The iPhone 6s has a force-sensing screen but the less expensive iPhone SE doesn’t. There are no commercially available devices that feature a pressure-sensitive body.
"You don't need a special screen or built-in sensors to do this. Now this functionality can be realized on any phone,"
says Kang Shin, a professor of computer science at the University of Michigan. "We've augmented the user interface without requiring any special built-in sensors. ForcePhone increases the vocabulary between the phone and the user."
Shin created the system with Yu-Chih Tung, a doctoral student in the same department. "I think we're offering a natural interface, like how you turn a knob," Tung adds. "It's the next step forward from a basic touch interface and it can complement other gestured communication channels and voice."
WHAT IS ULTRASONIC TECHNOLOGY?
The word “ultrasonic” combines the Latin roots ultra, meaning “beyond,” and sonic, meaning “sound,”
says Srinivasa Rajaram, a BCC Research analyst. The field of ultrasonics involves the study and application of the energy of sound waves vibrating at frequencies greater than 20,000 cycles per second, beyond the range of human hearing.
The application of sound energy in the audible range is limited almost entirely to communications because increasing the pressure, or intensity, of sound waves increases loudness and therefore causes discomfort to human beings, Rajaram explains. Ultrasonic waves, however, being inaudible, have little or no effect on the ear, even at high intensities.
They are commonly produced by a transducer containing a piezoelectric substance (e.g., a quartz-crystal oscillator that converts high-frequency electric currents into vibrating ultrasonic waves). Rajaram notes that the field of ultrasound has various applications for imaging, detection and navigation—from helping prospective parents get a glimpse of their unborn child to guiding submarines through the oceans.
NEW SOFTWARE TRANSLATES TONE CHANGES INTO COMMANDS
ForcePhone works by borrowing two of a phone's fundamental attributes—its microphone and speaker. The software sets the speaker to emit an inaudible tone at a frequency higher than 18 kHz, which is outside the range of human hearing. But the phone's mic can still pick up the vibration caused by the sound.
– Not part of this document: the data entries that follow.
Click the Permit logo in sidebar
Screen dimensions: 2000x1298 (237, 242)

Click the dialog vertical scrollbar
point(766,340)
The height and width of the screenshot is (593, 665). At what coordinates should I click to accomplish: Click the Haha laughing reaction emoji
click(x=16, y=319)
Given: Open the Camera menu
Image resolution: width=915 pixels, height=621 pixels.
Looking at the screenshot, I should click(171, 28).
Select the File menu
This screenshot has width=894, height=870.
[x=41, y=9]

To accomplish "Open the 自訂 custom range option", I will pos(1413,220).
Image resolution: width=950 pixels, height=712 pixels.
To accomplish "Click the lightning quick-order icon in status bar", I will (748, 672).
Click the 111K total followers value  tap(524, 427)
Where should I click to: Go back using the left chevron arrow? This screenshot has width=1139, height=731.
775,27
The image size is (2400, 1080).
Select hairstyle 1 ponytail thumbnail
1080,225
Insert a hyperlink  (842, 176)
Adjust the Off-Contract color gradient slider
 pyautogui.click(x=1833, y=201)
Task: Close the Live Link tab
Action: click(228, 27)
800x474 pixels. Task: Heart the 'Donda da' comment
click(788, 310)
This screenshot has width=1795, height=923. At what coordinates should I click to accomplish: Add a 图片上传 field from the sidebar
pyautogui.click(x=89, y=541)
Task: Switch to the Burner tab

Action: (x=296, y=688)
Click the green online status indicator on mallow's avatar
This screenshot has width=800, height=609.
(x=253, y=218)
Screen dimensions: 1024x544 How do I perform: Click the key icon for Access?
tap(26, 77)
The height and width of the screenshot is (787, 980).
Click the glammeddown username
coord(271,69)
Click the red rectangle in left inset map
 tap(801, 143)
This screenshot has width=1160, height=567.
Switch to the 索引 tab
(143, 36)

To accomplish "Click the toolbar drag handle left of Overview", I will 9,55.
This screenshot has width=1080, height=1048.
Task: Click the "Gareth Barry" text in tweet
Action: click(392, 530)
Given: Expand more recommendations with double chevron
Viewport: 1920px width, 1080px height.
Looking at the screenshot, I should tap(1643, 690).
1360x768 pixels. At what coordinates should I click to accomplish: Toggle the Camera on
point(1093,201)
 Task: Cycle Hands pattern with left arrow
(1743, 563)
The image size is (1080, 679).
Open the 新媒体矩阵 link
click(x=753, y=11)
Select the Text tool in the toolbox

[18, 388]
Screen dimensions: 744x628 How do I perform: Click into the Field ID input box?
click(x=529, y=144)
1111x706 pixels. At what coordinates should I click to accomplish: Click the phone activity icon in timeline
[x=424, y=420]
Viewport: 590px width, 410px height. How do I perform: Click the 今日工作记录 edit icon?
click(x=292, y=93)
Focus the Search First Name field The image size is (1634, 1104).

When a user presses on the screen or squeezes the phone's body, that force changes the tone. The phone's mic can detect that, and the software translates any tone tweaks into commands.
"Having expensive and bulky sensors installed into smartphones can solve every problem we have solved, but the added cost and laborious installation prevent phone manufacturers from doing it," Tung
notes. "Our sound-based solution can fill this gap, providing the functionality without making any hardware modification. Everything is just software."
Tung picked up the idea of harnessing the phone's microphone and speaker for other purposes from the Batman movie, "The Dark Knight." In the film, Batman turns all the smartphones in Gotham City into a sonar system as high-frequency audio signals bounce off the city's infrastructure. He uses them to track the Joker, inspiring Tung to imagine turning smartphones into a sonar-based system.
ULTRASONIC INDUSTRY MARKET FORECAST
The global market for ultrasonic equipment totaled $28.3 billion last year,
according to Rajaram. He anticipates the market to reach $31.6 billion this year and more than $54.5 billion in 2021, with a five-year compound annual growth rate (CAGR) of 11.5%.